**Extracted entries**
# # # #

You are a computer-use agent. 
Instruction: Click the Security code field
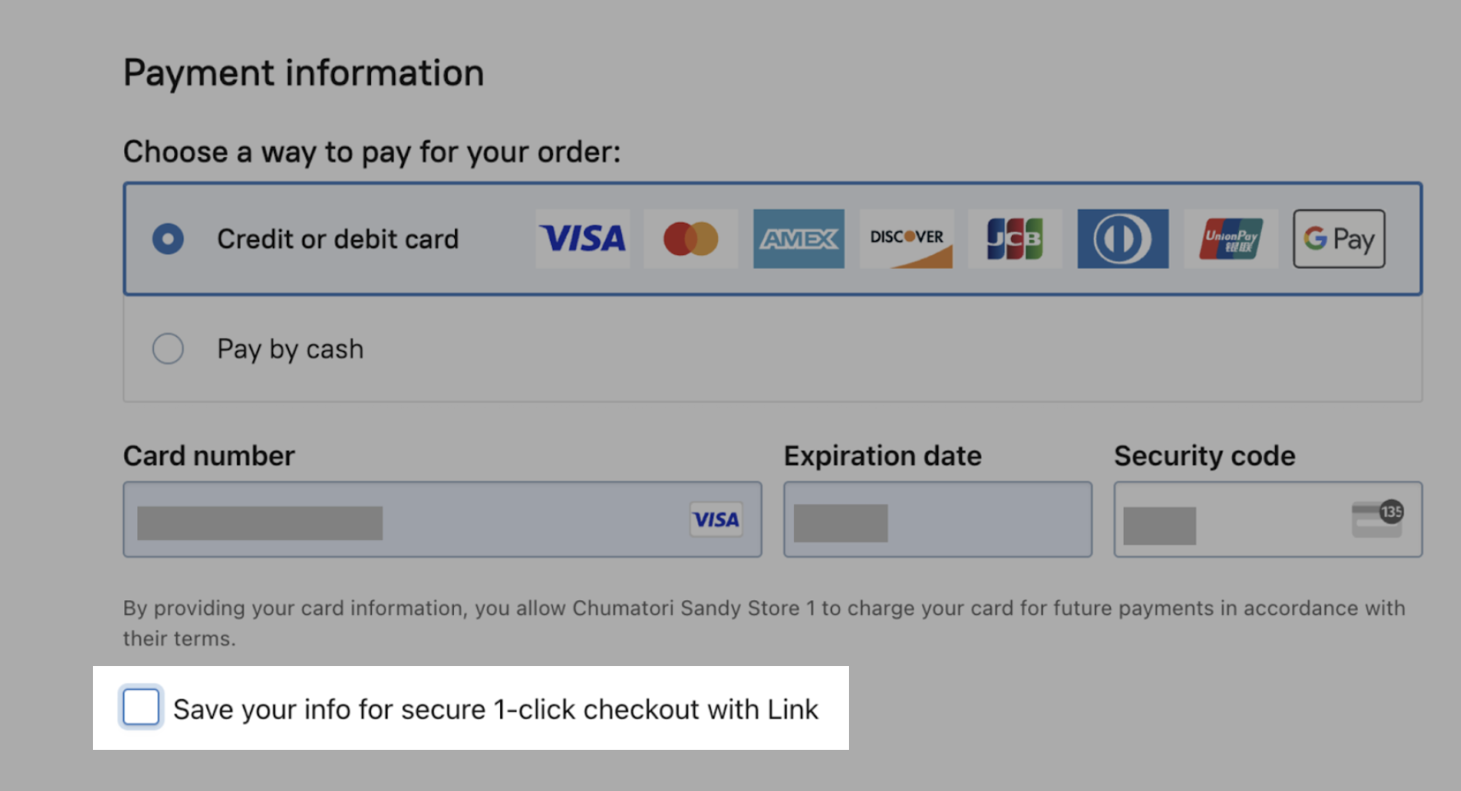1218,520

# # # #

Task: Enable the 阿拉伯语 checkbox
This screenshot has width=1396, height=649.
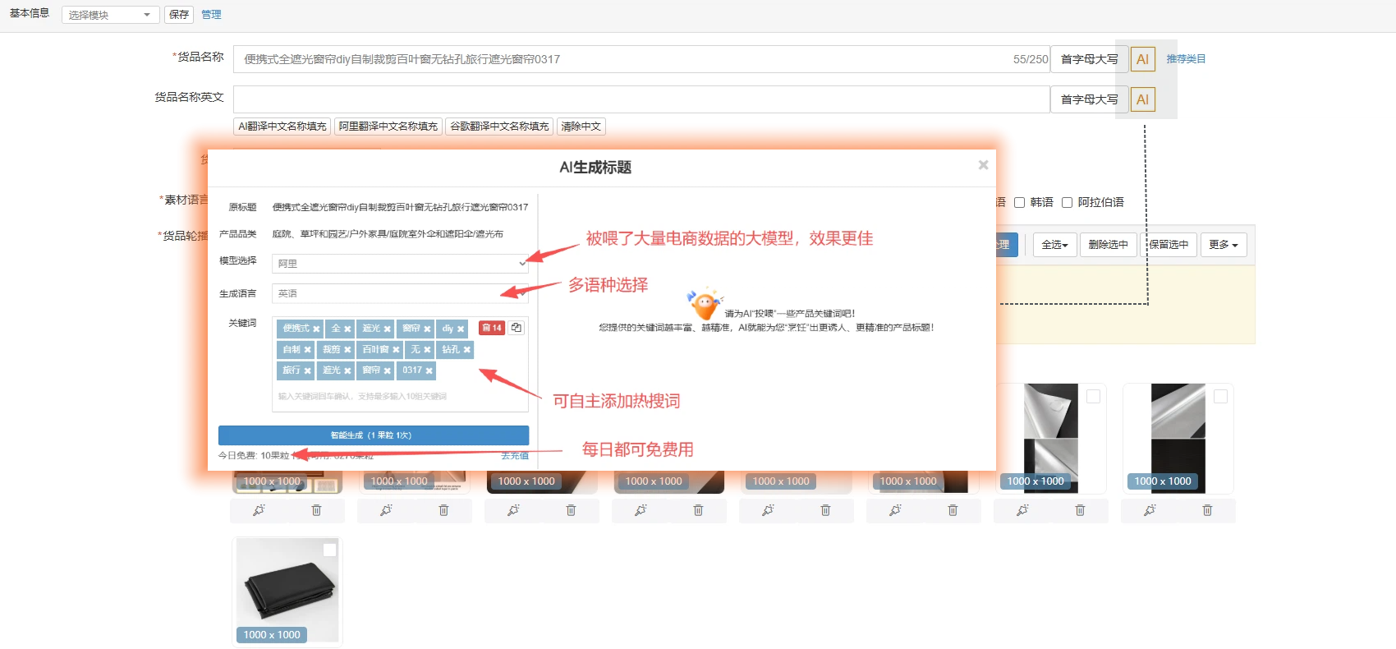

# # # #

**What you should do**
Your answer should consist only of the lines above between the line holding "Task: Enable the 阿拉伯语 checkbox" and the line holding "This screenshot has width=1396, height=649.", inclusive, each transcribed exactly.

**Answer box**
Task: Enable the 阿拉伯语 checkbox
This screenshot has width=1396, height=649.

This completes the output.